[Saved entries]
************

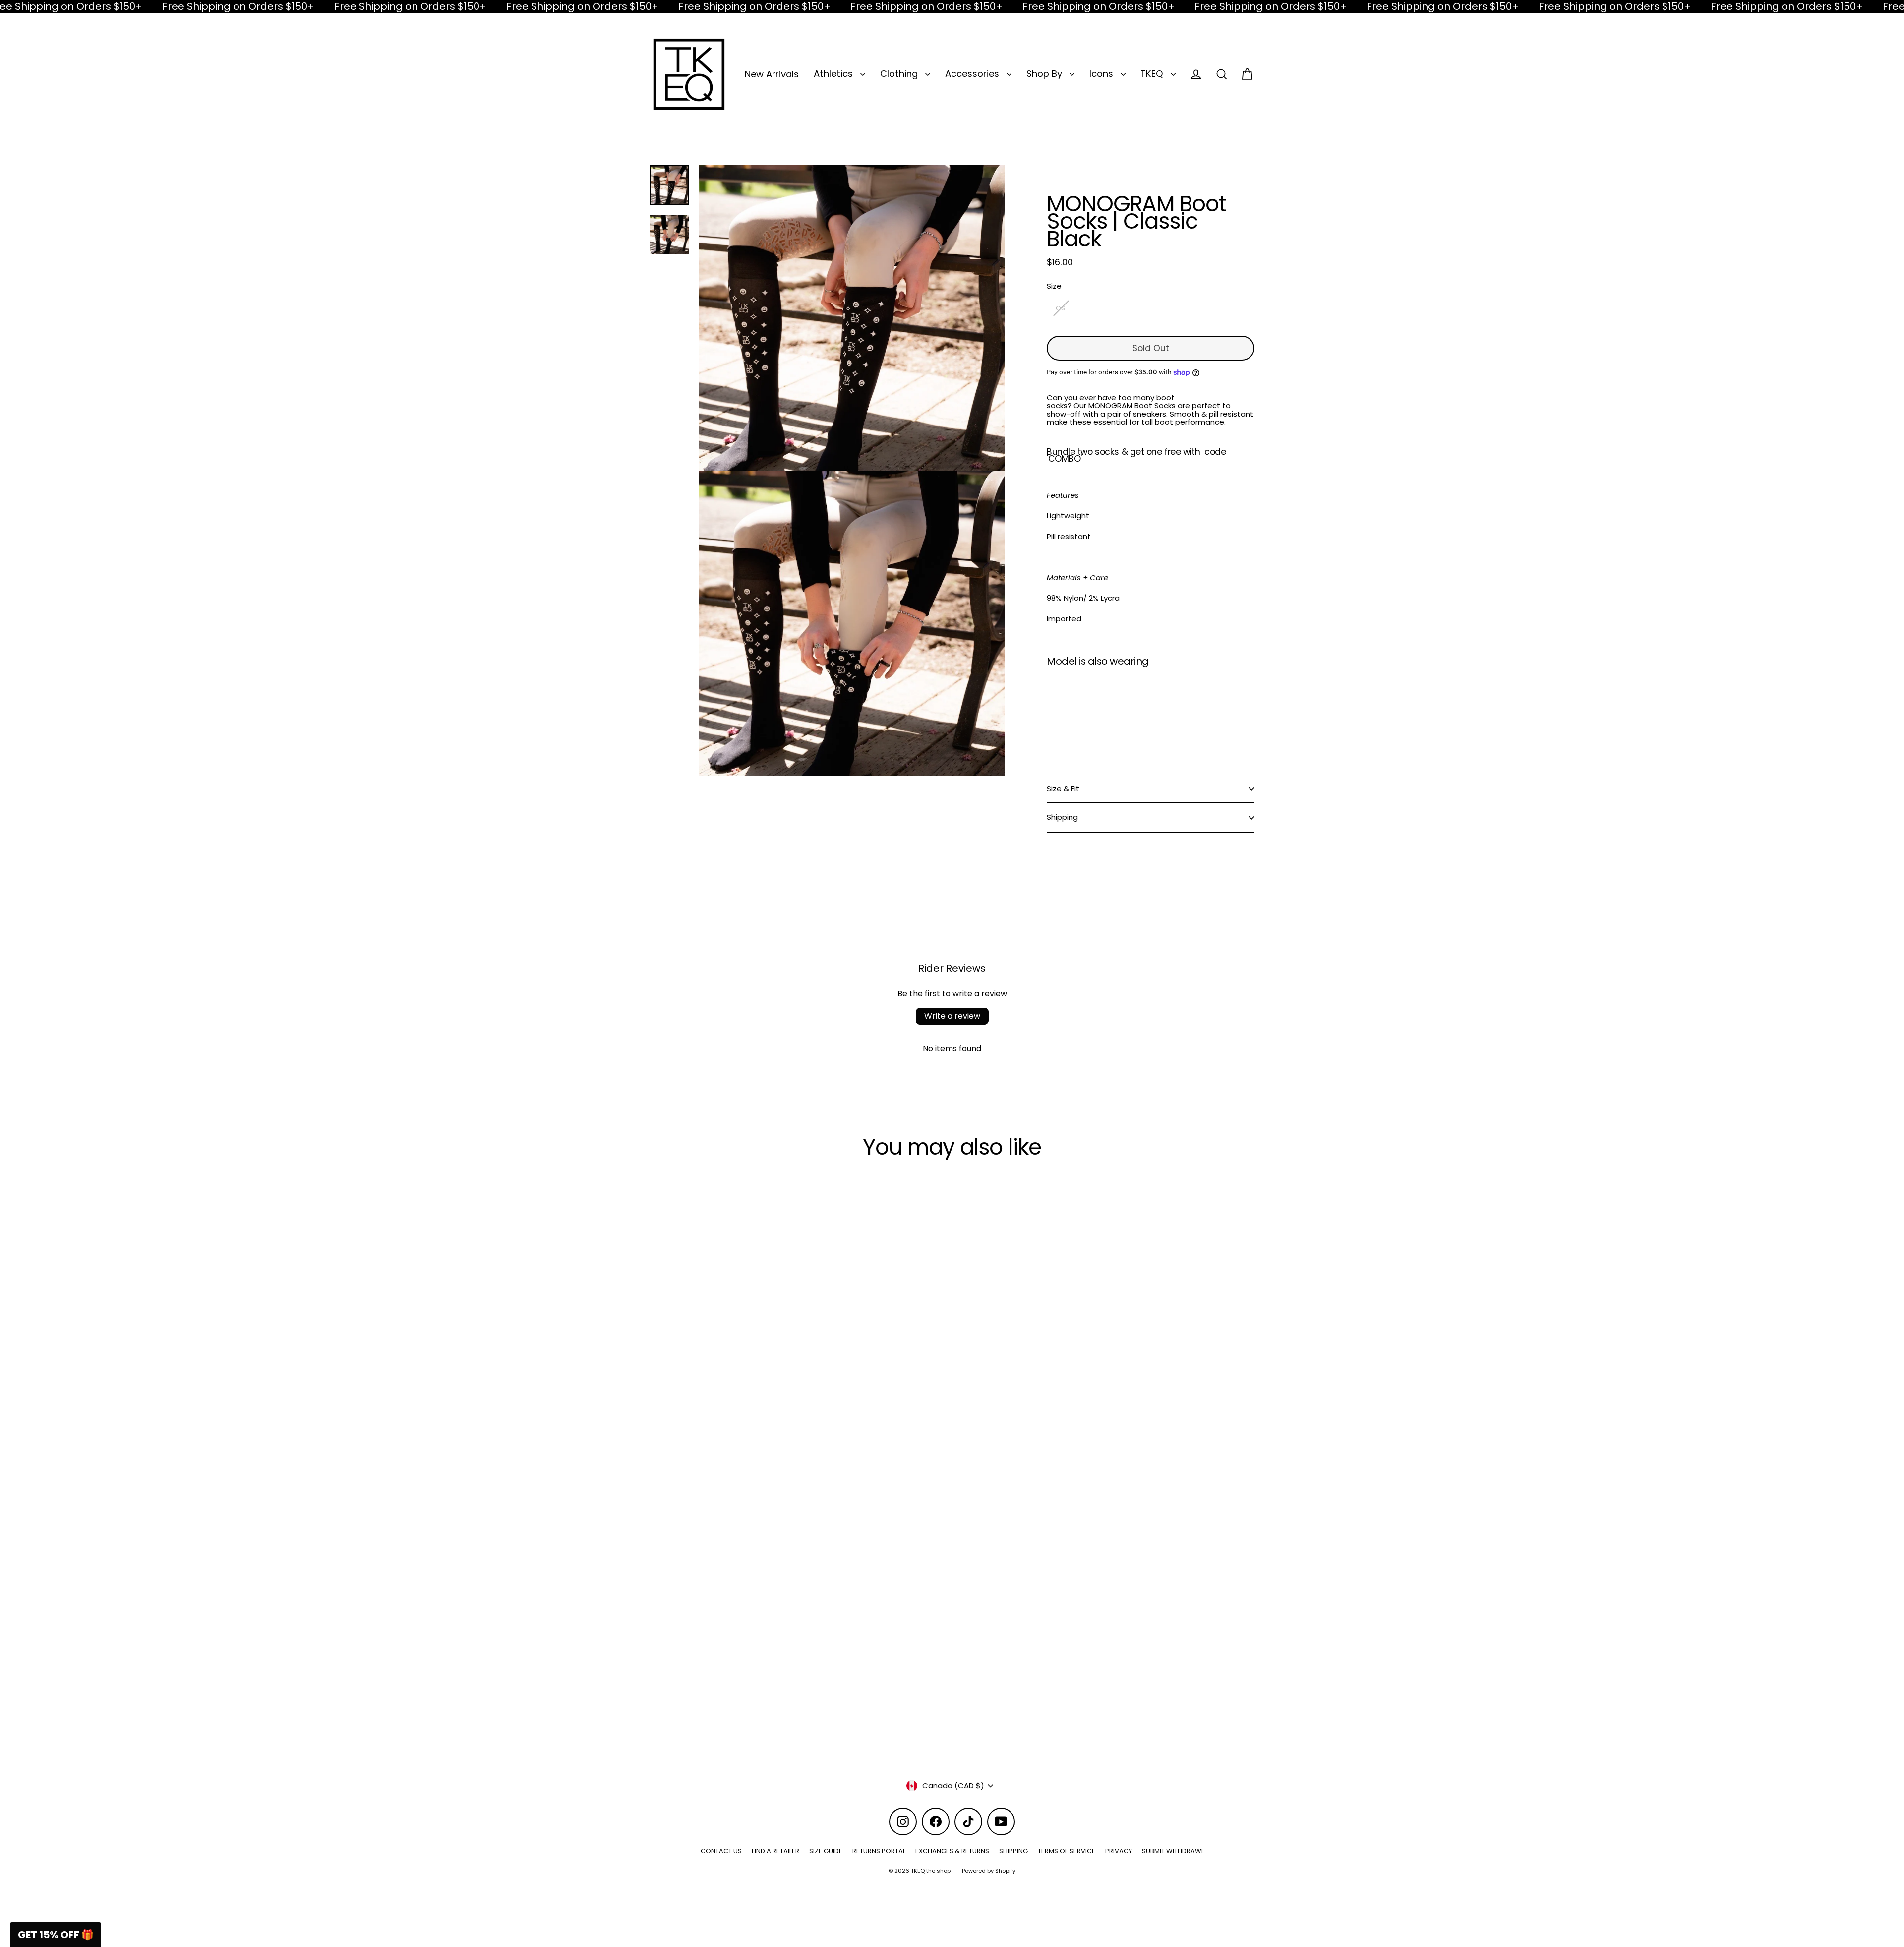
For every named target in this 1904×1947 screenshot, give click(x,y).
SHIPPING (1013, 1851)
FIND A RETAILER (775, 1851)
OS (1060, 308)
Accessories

************

Leave out the images and copy all remaining data word for word.

▶ **REPLY**
For every named target in this 1904×1947 screenshot, give click(x,y).
SHIPPING (1013, 1851)
FIND A RETAILER (775, 1851)
OS (1060, 308)
Accessories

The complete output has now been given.